WRITTEN PROBLEM A:
Decide whether each statement below agrees with the passage on William Carey. For each one, answer yes or no and quote the words from the passage that settle it.
(i) Carey founded the Baptist Missionary Society in 1792.
(ii) The Serampore mission was a team of four families.
(iii) Carey drafted the Serampore Form of Agreement in 1800.

William Carey (1761–1834) is often called the father of modern missions. Indeed, he proved innovative in founding the Baptist Missionary Society in 1792 and through pioneering Bible translation in India. Carey also broke new ground in 1800 when he helped launch the Serampore mission—a team of three families that lived and served together in the Danish colony of Serampore near Calcutta.
While forming a missionary team in his day was already innovative, Carey’s 1805 draft of the “Serampore Form of Agreement” was also ahead of its time. Following a brief introduction acknowledging God’s sovereignty in salvation and the imperative to proclaim the gospel, Carey laid out 10 “great principles”—a mix of convictions, values, and strategies—for the Serampore team in India.
Article 1: Lostness
Emphasizing the “value of souls,” Carey kept the spiritual lostness and eternal destiny of the peoples of India before their team so they would labor with urgency. Without losing that focus, he also encouraged his colleagues with the truth of the resurrection and God’s mighty power to save. A reflection of his Reformed theology, these values also inform his famous maxim “Expect great things from God, attempt great things for him.”

DATA LINES:

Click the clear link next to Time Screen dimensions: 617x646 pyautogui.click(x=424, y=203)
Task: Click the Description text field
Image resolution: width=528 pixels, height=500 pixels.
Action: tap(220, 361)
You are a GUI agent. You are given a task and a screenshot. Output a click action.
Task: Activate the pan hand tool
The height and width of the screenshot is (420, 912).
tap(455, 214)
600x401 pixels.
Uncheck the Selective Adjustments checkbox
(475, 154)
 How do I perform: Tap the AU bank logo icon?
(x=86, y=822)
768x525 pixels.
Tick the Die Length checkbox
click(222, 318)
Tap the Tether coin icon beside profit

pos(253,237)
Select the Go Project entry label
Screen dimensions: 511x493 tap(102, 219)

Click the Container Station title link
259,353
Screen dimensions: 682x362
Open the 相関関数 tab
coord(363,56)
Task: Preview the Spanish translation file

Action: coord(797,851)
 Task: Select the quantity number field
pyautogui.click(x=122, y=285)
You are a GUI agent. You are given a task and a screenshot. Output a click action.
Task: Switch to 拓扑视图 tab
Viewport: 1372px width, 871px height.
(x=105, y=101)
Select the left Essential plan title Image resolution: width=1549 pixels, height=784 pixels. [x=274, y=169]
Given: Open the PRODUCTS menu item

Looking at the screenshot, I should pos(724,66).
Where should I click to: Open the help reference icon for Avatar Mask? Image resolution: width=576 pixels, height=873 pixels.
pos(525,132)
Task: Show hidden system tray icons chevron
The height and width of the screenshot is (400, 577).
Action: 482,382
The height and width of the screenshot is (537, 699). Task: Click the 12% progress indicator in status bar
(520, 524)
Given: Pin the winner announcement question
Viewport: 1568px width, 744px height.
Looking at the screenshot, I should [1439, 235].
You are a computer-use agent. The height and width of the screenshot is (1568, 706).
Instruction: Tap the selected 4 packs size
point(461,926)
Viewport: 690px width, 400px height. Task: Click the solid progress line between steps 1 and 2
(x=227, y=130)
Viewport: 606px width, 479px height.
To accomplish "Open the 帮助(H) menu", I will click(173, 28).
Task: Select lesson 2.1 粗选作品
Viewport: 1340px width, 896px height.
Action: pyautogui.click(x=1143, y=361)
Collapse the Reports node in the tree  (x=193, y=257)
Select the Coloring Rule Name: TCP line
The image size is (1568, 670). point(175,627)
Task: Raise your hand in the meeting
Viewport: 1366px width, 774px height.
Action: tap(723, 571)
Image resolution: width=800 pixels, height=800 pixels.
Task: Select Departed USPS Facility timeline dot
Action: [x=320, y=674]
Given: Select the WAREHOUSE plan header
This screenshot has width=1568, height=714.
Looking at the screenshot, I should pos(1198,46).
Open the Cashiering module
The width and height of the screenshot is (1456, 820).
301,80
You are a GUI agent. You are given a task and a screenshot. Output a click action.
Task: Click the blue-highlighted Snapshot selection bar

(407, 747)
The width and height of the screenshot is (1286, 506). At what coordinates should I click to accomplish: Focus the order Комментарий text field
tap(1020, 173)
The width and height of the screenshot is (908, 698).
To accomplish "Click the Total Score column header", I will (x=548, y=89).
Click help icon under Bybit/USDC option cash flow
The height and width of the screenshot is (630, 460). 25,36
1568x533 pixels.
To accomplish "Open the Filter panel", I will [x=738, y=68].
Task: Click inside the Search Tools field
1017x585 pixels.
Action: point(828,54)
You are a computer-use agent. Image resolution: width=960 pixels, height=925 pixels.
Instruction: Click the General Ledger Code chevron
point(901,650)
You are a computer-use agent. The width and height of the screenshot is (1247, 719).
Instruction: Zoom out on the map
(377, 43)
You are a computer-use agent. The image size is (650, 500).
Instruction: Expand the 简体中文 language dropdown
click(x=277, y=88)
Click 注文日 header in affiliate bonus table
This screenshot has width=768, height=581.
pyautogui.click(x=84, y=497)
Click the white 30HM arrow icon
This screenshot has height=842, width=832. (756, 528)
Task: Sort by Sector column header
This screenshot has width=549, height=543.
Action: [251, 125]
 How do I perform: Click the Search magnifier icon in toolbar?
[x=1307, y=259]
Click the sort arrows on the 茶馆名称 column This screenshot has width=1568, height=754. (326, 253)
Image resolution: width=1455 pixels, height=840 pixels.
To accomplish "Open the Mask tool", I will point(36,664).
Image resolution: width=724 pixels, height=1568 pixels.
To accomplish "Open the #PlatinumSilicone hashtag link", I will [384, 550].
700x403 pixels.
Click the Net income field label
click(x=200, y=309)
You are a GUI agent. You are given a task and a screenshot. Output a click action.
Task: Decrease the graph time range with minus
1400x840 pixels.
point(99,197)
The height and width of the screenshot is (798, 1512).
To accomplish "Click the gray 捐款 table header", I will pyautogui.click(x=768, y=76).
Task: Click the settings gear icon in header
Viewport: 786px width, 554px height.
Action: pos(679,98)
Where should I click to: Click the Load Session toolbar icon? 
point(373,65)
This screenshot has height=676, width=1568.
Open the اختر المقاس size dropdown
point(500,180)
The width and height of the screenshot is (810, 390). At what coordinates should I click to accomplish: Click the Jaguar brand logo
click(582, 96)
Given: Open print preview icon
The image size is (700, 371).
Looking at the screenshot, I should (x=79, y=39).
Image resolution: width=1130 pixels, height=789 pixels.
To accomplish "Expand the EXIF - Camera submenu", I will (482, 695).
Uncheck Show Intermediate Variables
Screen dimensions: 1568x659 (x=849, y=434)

WRITTEN PROBLEM B:
Rewrite the entries from the start down through the line containing "will click(173, 28).", replacing "Viewport" with "Window size" and leaving everything else unchanged.

CORRECT RESPONSE A:
(i) Yes: "founding the Baptist Missionary Society in 1792"
(ii) No: "a team of three families that lived and served together"
(iii) No: "Carey’s 1805 draft of the “Serampore Form of Agreement”"

CORRECT RESPONSE B:
Click the clear link next to Time Screen dimensions: 617x646 pyautogui.click(x=424, y=203)
Task: Click the Description text field
Image resolution: width=528 pixels, height=500 pixels.
Action: tap(220, 361)
You are a GUI agent. You are given a task and a screenshot. Output a click action.
Task: Activate the pan hand tool
The height and width of the screenshot is (420, 912).
tap(455, 214)
600x401 pixels.
Uncheck the Selective Adjustments checkbox
(475, 154)
 How do I perform: Tap the AU bank logo icon?
(x=86, y=822)
768x525 pixels.
Tick the Die Length checkbox
click(222, 318)
Tap the Tether coin icon beside profit

pos(253,237)
Select the Go Project entry label
Screen dimensions: 511x493 tap(102, 219)

Click the Container Station title link
259,353
Screen dimensions: 682x362
Open the 相関関数 tab
coord(363,56)
Task: Preview the Spanish translation file

Action: coord(797,851)
 Task: Select the quantity number field
pyautogui.click(x=122, y=285)
You are a GUI agent. You are given a task and a screenshot. Output a click action.
Task: Switch to 拓扑视图 tab
Window size: 1372px width, 871px height.
(x=105, y=101)
Select the left Essential plan title Image resolution: width=1549 pixels, height=784 pixels. [x=274, y=169]
Given: Open the PRODUCTS menu item

Looking at the screenshot, I should pos(724,66).
Where should I click to: Open the help reference icon for Avatar Mask? Image resolution: width=576 pixels, height=873 pixels.
pos(525,132)
Task: Show hidden system tray icons chevron
The height and width of the screenshot is (400, 577).
Action: 482,382
The height and width of the screenshot is (537, 699). Task: Click the 12% progress indicator in status bar
(520, 524)
Given: Pin the winner announcement question
Window size: 1568px width, 744px height.
Looking at the screenshot, I should [1439, 235].
You are a computer-use agent. The height and width of the screenshot is (1568, 706).
Instruction: Tap the selected 4 packs size
point(461,926)
Window size: 690px width, 400px height. Task: Click the solid progress line between steps 1 and 2
(x=227, y=130)
Window size: 606px width, 479px height.
To accomplish "Open the 帮助(H) menu", I will click(173, 28).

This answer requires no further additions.